*What you will do*
Please give the listing again in its entirety, exactly as written.

*Material for this task*
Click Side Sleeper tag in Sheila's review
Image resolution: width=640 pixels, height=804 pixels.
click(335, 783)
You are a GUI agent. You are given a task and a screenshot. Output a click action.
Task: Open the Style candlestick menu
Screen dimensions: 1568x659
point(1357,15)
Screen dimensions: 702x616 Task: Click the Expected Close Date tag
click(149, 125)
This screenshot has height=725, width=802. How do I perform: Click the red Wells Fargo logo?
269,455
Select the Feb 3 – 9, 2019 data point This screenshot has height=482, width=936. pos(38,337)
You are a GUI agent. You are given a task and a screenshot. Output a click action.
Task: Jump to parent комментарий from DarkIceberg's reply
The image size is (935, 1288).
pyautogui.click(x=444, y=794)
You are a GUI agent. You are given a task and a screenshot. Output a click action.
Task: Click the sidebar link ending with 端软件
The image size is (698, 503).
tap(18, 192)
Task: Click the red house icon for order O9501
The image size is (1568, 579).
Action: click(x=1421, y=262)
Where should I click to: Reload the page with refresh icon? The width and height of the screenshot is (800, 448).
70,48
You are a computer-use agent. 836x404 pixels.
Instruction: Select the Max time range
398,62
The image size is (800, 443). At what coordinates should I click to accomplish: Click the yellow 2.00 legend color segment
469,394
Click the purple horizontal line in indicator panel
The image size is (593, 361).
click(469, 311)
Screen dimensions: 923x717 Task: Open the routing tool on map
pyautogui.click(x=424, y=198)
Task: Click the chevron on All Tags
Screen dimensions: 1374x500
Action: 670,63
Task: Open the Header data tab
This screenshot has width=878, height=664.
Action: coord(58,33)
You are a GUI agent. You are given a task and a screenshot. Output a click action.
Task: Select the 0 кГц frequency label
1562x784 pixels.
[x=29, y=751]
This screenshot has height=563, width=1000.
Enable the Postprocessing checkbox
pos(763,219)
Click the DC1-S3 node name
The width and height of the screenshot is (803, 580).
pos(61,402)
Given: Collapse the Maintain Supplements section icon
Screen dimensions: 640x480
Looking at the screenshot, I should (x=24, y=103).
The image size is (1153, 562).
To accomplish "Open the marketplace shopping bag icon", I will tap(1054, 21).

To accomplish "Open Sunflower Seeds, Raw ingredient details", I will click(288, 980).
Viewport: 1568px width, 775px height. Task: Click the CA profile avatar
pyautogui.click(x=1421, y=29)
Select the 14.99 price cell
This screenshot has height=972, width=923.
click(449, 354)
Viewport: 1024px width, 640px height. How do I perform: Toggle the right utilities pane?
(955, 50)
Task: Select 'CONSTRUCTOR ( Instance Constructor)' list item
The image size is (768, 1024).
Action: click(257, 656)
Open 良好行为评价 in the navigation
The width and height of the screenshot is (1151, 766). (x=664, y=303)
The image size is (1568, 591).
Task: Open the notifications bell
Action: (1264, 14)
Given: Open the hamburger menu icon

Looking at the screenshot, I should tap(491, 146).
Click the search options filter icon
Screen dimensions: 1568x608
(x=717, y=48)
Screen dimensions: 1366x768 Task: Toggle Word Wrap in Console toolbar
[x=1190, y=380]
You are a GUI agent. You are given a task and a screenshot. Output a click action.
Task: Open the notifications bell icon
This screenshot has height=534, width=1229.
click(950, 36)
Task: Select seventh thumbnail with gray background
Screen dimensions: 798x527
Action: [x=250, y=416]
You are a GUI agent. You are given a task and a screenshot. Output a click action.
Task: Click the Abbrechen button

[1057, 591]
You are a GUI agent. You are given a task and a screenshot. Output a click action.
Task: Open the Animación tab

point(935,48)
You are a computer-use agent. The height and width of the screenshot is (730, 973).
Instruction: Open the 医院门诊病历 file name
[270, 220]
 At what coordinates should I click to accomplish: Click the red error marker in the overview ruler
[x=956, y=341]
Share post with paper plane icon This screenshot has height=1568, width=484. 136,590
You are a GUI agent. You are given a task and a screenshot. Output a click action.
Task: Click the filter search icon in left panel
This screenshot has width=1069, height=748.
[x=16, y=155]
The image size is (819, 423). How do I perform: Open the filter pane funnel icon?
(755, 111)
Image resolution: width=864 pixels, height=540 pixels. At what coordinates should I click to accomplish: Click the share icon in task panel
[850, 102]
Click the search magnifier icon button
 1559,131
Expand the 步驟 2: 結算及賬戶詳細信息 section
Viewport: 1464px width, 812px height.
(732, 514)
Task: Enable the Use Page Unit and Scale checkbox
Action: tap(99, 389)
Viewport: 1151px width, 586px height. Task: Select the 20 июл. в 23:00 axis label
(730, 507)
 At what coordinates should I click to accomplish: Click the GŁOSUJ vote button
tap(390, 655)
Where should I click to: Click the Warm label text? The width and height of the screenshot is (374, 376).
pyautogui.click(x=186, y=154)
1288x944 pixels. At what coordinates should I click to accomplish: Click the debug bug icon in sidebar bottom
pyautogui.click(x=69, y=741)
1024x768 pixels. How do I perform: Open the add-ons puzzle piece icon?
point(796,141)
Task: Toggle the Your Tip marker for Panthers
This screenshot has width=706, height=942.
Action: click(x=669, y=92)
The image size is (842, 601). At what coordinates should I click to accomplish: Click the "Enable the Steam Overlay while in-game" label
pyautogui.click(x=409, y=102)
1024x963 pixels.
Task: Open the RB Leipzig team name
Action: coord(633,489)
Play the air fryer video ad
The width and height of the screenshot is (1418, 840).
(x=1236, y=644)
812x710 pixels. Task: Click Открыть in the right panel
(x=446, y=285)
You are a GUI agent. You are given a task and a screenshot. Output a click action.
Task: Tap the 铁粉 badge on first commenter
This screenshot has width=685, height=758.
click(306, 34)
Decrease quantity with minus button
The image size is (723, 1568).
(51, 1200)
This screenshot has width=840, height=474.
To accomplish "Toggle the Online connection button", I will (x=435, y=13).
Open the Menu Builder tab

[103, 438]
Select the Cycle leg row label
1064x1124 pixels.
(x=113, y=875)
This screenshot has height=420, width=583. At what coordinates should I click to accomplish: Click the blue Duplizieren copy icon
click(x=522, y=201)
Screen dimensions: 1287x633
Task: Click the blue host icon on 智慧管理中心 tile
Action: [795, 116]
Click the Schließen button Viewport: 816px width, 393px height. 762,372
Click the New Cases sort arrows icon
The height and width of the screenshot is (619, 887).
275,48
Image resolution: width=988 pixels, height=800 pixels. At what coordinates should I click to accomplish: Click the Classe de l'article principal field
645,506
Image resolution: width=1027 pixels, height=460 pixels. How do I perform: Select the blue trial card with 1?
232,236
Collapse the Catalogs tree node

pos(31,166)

*Finished exercise*
Click Side Sleeper tag in Sheila's review
Image resolution: width=640 pixels, height=804 pixels.
click(335, 783)
You are a GUI agent. You are given a task and a screenshot. Output a click action.
Task: Open the Style candlestick menu
Screen dimensions: 1568x659
point(1357,15)
Screen dimensions: 702x616 Task: Click the Expected Close Date tag
click(149, 125)
This screenshot has height=725, width=802. How do I perform: Click the red Wells Fargo logo?
269,455
Select the Feb 3 – 9, 2019 data point This screenshot has height=482, width=936. pos(38,337)
You are a GUI agent. You are given a task and a screenshot. Output a click action.
Task: Jump to parent комментарий from DarkIceberg's reply
The image size is (935, 1288).
pyautogui.click(x=444, y=794)
You are a GUI agent. You are given a task and a screenshot. Output a click action.
Task: Click the sidebar link ending with 端软件
The image size is (698, 503).
tap(18, 192)
Task: Click the red house icon for order O9501
The image size is (1568, 579).
Action: click(x=1421, y=262)
Where should I click to: Reload the page with refresh icon? The width and height of the screenshot is (800, 448).
70,48
You are a computer-use agent. 836x404 pixels.
Instruction: Select the Max time range
398,62
The image size is (800, 443). At what coordinates should I click to accomplish: Click the yellow 2.00 legend color segment
469,394
Click the purple horizontal line in indicator panel
The image size is (593, 361).
click(469, 311)
Screen dimensions: 923x717 Task: Open the routing tool on map
pyautogui.click(x=424, y=198)
Task: Click the chevron on All Tags
Screen dimensions: 1374x500
Action: 670,63
Task: Open the Header data tab
This screenshot has width=878, height=664.
Action: coord(58,33)
You are a GUI agent. You are given a task and a screenshot. Output a click action.
Task: Select the 0 кГц frequency label
1562x784 pixels.
[x=29, y=751]
This screenshot has height=563, width=1000.
Enable the Postprocessing checkbox
pos(763,219)
Click the DC1-S3 node name
The width and height of the screenshot is (803, 580).
pos(61,402)
Given: Collapse the Maintain Supplements section icon
Screen dimensions: 640x480
Looking at the screenshot, I should (x=24, y=103).
The image size is (1153, 562).
To accomplish "Open the marketplace shopping bag icon", I will tap(1054, 21).

To accomplish "Open Sunflower Seeds, Raw ingredient details", I will click(288, 980).
Viewport: 1568px width, 775px height. Task: Click the CA profile avatar
pyautogui.click(x=1421, y=29)
Select the 14.99 price cell
This screenshot has height=972, width=923.
click(449, 354)
Viewport: 1024px width, 640px height. How do I perform: Toggle the right utilities pane?
(955, 50)
Task: Select 'CONSTRUCTOR ( Instance Constructor)' list item
The image size is (768, 1024).
Action: click(257, 656)
Open 良好行为评价 in the navigation
The width and height of the screenshot is (1151, 766). (x=664, y=303)
The image size is (1568, 591).
Task: Open the notifications bell
Action: (1264, 14)
Given: Open the hamburger menu icon

Looking at the screenshot, I should tap(491, 146).
Click the search options filter icon
Screen dimensions: 1568x608
(x=717, y=48)
Screen dimensions: 1366x768 Task: Toggle Word Wrap in Console toolbar
[x=1190, y=380]
You are a GUI agent. You are given a task and a screenshot. Output a click action.
Task: Open the notifications bell icon
This screenshot has height=534, width=1229.
click(950, 36)
Task: Select seventh thumbnail with gray background
Screen dimensions: 798x527
Action: [x=250, y=416]
You are a GUI agent. You are given a task and a screenshot. Output a click action.
Task: Click the Abbrechen button

[1057, 591]
You are a GUI agent. You are given a task and a screenshot. Output a click action.
Task: Open the Animación tab

point(935,48)
You are a computer-use agent. The height and width of the screenshot is (730, 973).
Instruction: Open the 医院门诊病历 file name
[270, 220]
 At what coordinates should I click to accomplish: Click the red error marker in the overview ruler
[x=956, y=341]
Share post with paper plane icon This screenshot has height=1568, width=484. 136,590
You are a GUI agent. You are given a task and a screenshot. Output a click action.
Task: Click the filter search icon in left panel
This screenshot has width=1069, height=748.
[x=16, y=155]
The image size is (819, 423). How do I perform: Open the filter pane funnel icon?
(755, 111)
Image resolution: width=864 pixels, height=540 pixels. At what coordinates should I click to accomplish: Click the share icon in task panel
[850, 102]
Click the search magnifier icon button
 1559,131
Expand the 步驟 2: 結算及賬戶詳細信息 section
Viewport: 1464px width, 812px height.
(732, 514)
Task: Enable the Use Page Unit and Scale checkbox
Action: tap(99, 389)
Viewport: 1151px width, 586px height. Task: Select the 20 июл. в 23:00 axis label
(730, 507)
 At what coordinates should I click to accomplish: Click the GŁOSUJ vote button
tap(390, 655)
Where should I click to: Click the Warm label text? The width and height of the screenshot is (374, 376).
pyautogui.click(x=186, y=154)
1288x944 pixels. At what coordinates should I click to accomplish: Click the debug bug icon in sidebar bottom
pyautogui.click(x=69, y=741)
1024x768 pixels. How do I perform: Open the add-ons puzzle piece icon?
point(796,141)
Task: Toggle the Your Tip marker for Panthers
This screenshot has width=706, height=942.
Action: click(x=669, y=92)
The image size is (842, 601). At what coordinates should I click to accomplish: Click the "Enable the Steam Overlay while in-game" label
pyautogui.click(x=409, y=102)
1024x963 pixels.
Task: Open the RB Leipzig team name
Action: coord(633,489)
Play the air fryer video ad
The width and height of the screenshot is (1418, 840).
(x=1236, y=644)
812x710 pixels. Task: Click Открыть in the right panel
(x=446, y=285)
You are a GUI agent. You are given a task and a screenshot. Output a click action.
Task: Tap the 铁粉 badge on first commenter
This screenshot has width=685, height=758.
click(306, 34)
Decrease quantity with minus button
The image size is (723, 1568).
(51, 1200)
This screenshot has width=840, height=474.
To accomplish "Toggle the Online connection button", I will (x=435, y=13).
Open the Menu Builder tab

[103, 438]
Select the Cycle leg row label
1064x1124 pixels.
(x=113, y=875)
This screenshot has height=420, width=583. At what coordinates should I click to accomplish: Click the blue Duplizieren copy icon
click(x=522, y=201)
Screen dimensions: 1287x633
Task: Click the blue host icon on 智慧管理中心 tile
Action: [795, 116]
Click the Schließen button Viewport: 816px width, 393px height. 762,372
Click the New Cases sort arrows icon
The height and width of the screenshot is (619, 887).
275,48
Image resolution: width=988 pixels, height=800 pixels. At what coordinates should I click to accomplish: Click the Classe de l'article principal field
645,506
Image resolution: width=1027 pixels, height=460 pixels. How do I perform: Select the blue trial card with 1?
232,236
Collapse the Catalogs tree node

pos(31,166)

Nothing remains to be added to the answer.